New system could put dead seaweed to use as a source of power
By Ben Coxworth
May 6, 2013
When it’s alive and in the ocean, seaweed serves as a habitat, spawning ground and food source for marine life. Once it gets washed ashore, however, it pretty much just rots. Typically, along beaches in tourist areas, that dead seaweed is simply gathered and taken to a landfill. Now, however, researchers from Spain’s University of Alicante have conceived of a new seaweed-removal system that has less environmental impact, and that allows the seaweed to be used as an energy source.
Normally, when dead seaweed is gathered off Spanish beaches, a lot of sand and sea water is gathered with it. This makes it quite heavy and bulky to transport, and causes it to take up a lot of space in the landfills.
Additionally, the salt content of the water limits its potential uses, while the beach gradually loses sand with each new load of seaweed that’s taken away – in some cases, sand from outside sources needs to be periodically brought in to replace what’s been removed.
The new system, however, would reportedly reduce the weight and volume of the gathered seaweed by up to 80 percent, in the form of less sand and seawater.
It would consist of a flatbed trailer-like wheeled platform, containing three linked hoppers. As it was wheeled along the beach, human workers would deliver loads of wet, sandy seaweed into the first hopper, where it would be swirled with pumped-in seawater. As that water subsequently flowed back into the sea, it would take the bulk of the sand with it.
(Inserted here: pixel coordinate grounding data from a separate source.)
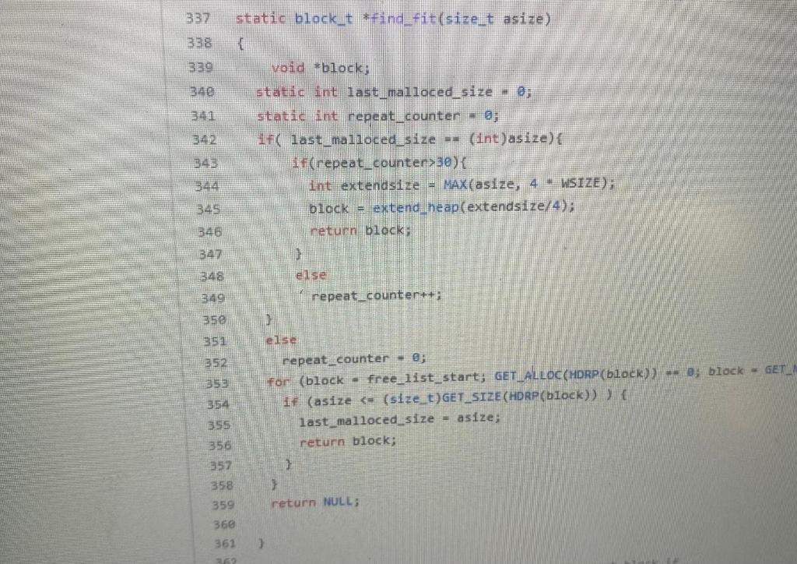The height and width of the screenshot is (564, 797).
Task: Click the return NULL statement on line 359
Action: click(x=314, y=502)
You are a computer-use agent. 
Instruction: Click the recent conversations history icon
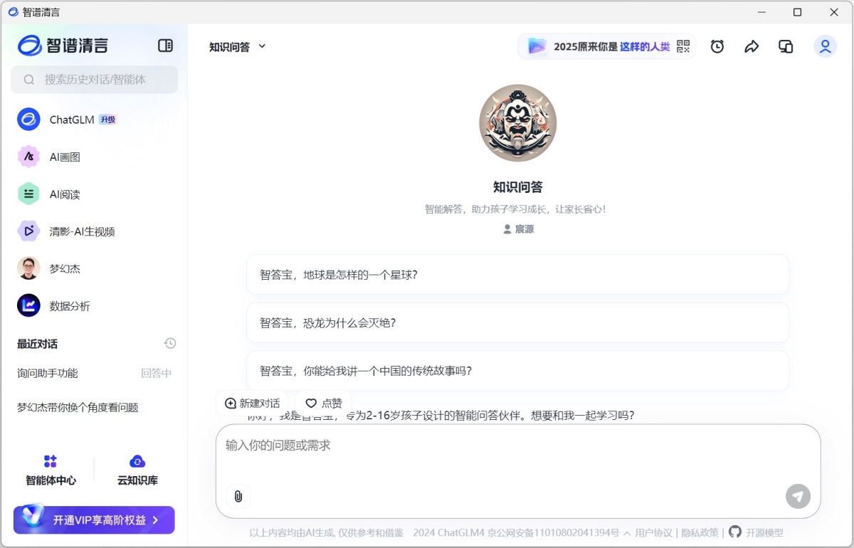point(170,344)
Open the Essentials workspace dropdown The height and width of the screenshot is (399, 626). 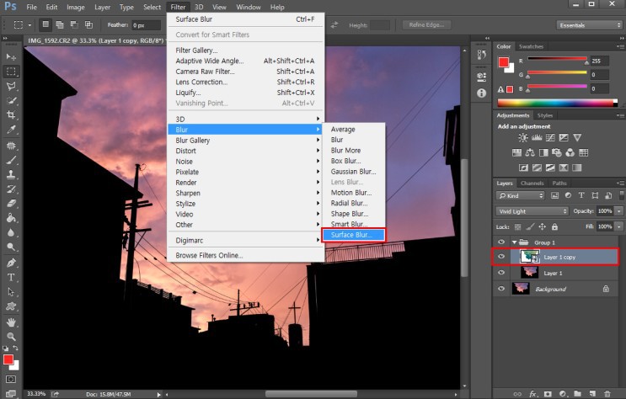coord(590,25)
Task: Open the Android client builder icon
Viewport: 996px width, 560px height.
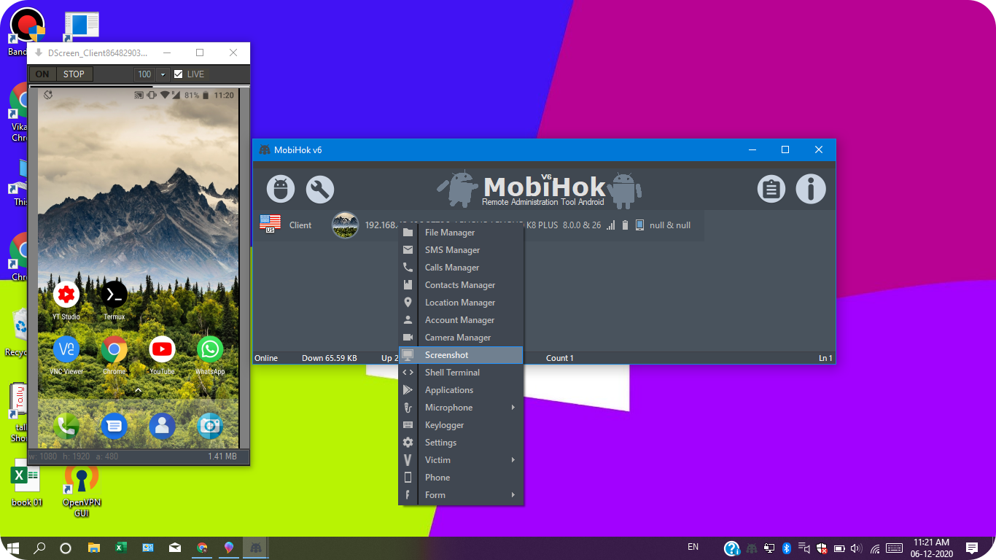Action: click(x=281, y=189)
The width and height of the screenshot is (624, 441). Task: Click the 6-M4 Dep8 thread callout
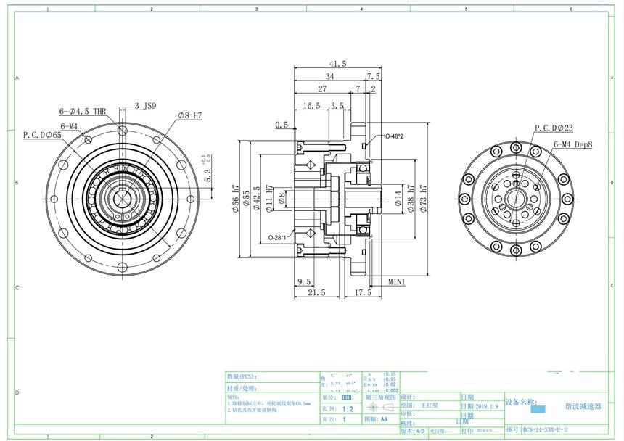click(x=572, y=144)
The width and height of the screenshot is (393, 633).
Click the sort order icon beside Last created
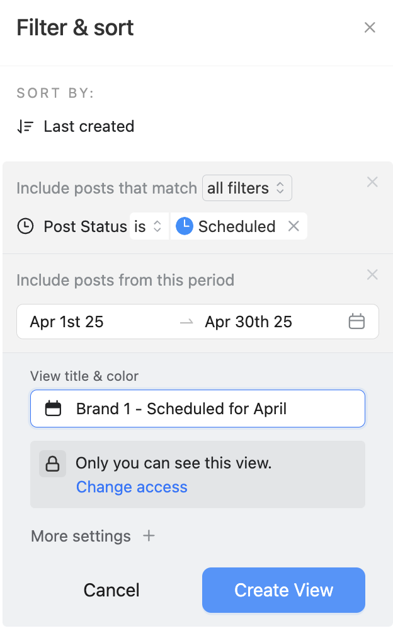tap(25, 127)
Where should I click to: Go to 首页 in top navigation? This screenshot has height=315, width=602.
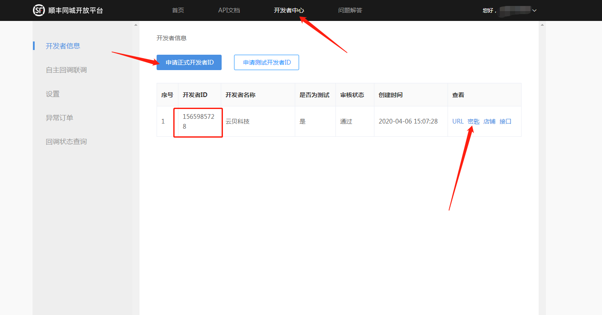[x=178, y=10]
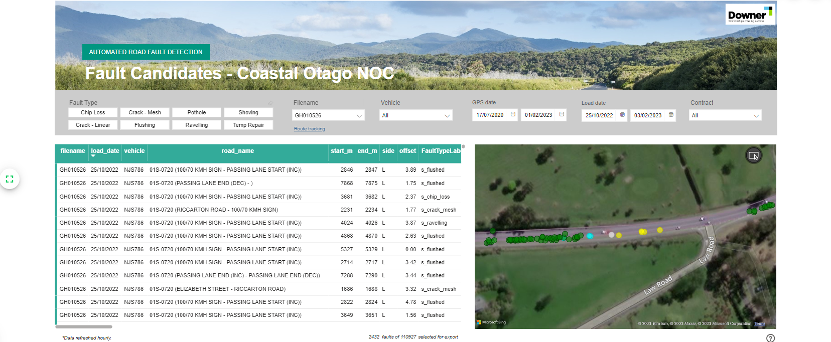
Task: Open the Load end date calendar picker
Action: [x=671, y=115]
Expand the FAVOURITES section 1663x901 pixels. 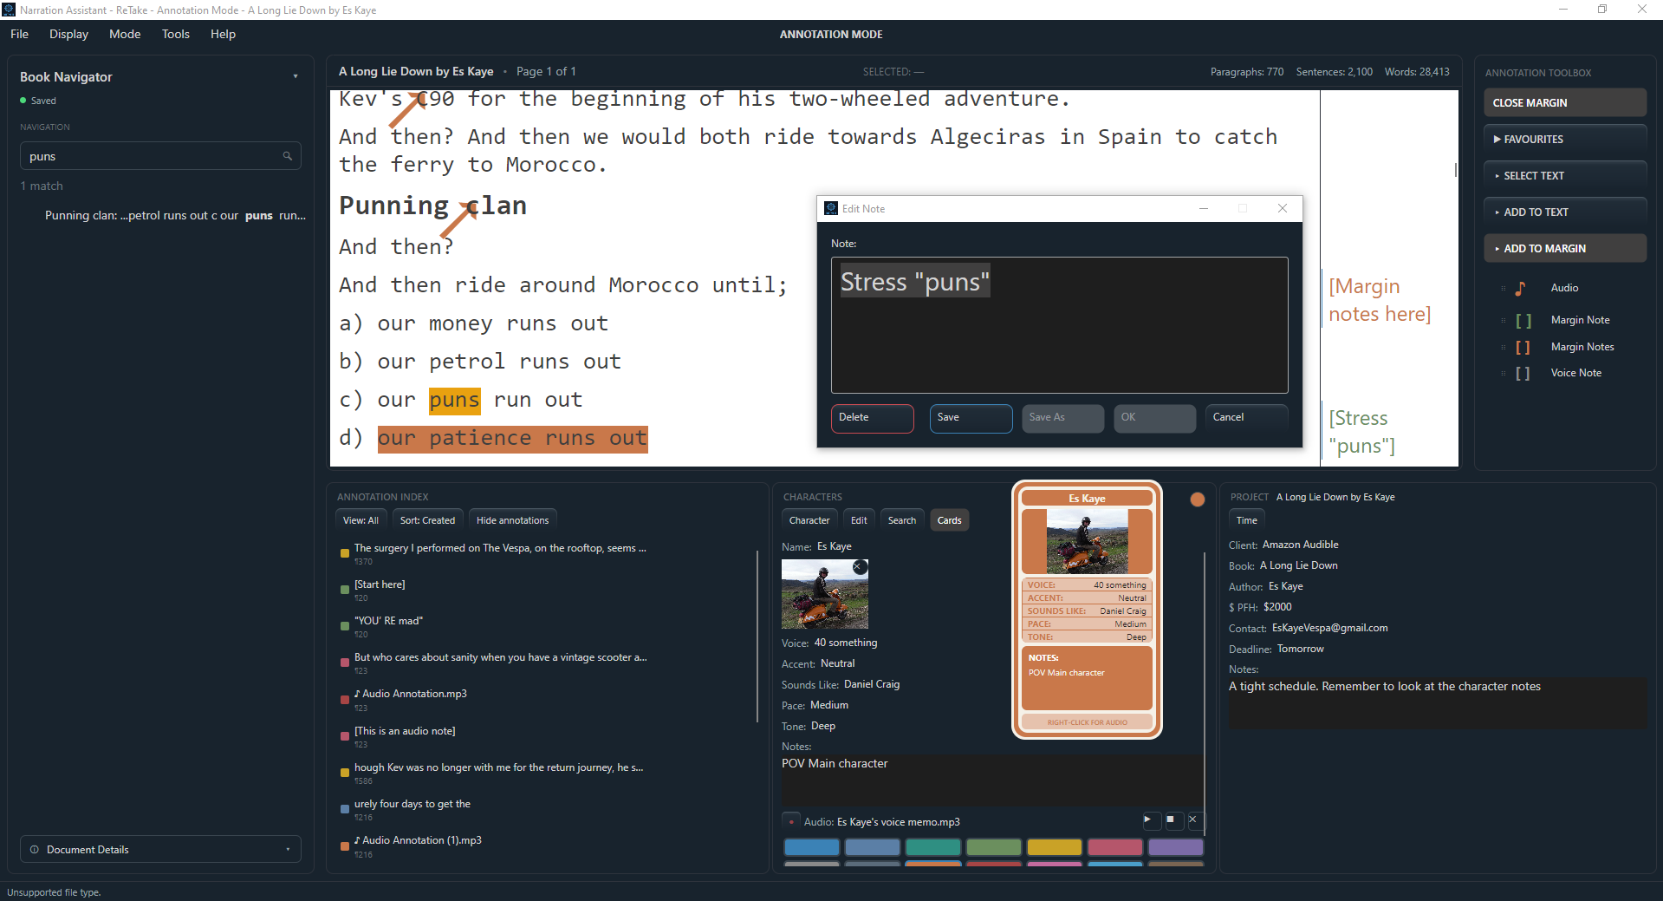[1565, 139]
The seaweed would then proceed into the second hopper, where seawater that had been desalinated using a solar-powered device would be used to rinse much of its salt content away. It would then go into the third hopper, where air heated via solar power would be used to dry it.
Finally, it would be compressed into bales or pellets. Among other possible uses, it is hoped that it could then be used as a source of biomass in power plants.
The research was led by Prof. Irene Sentana Gadea.
Scientists from Germany’s Fraunhofer Institute for Chemical Technology have also developed a process for converting waste seaweed into building insulation.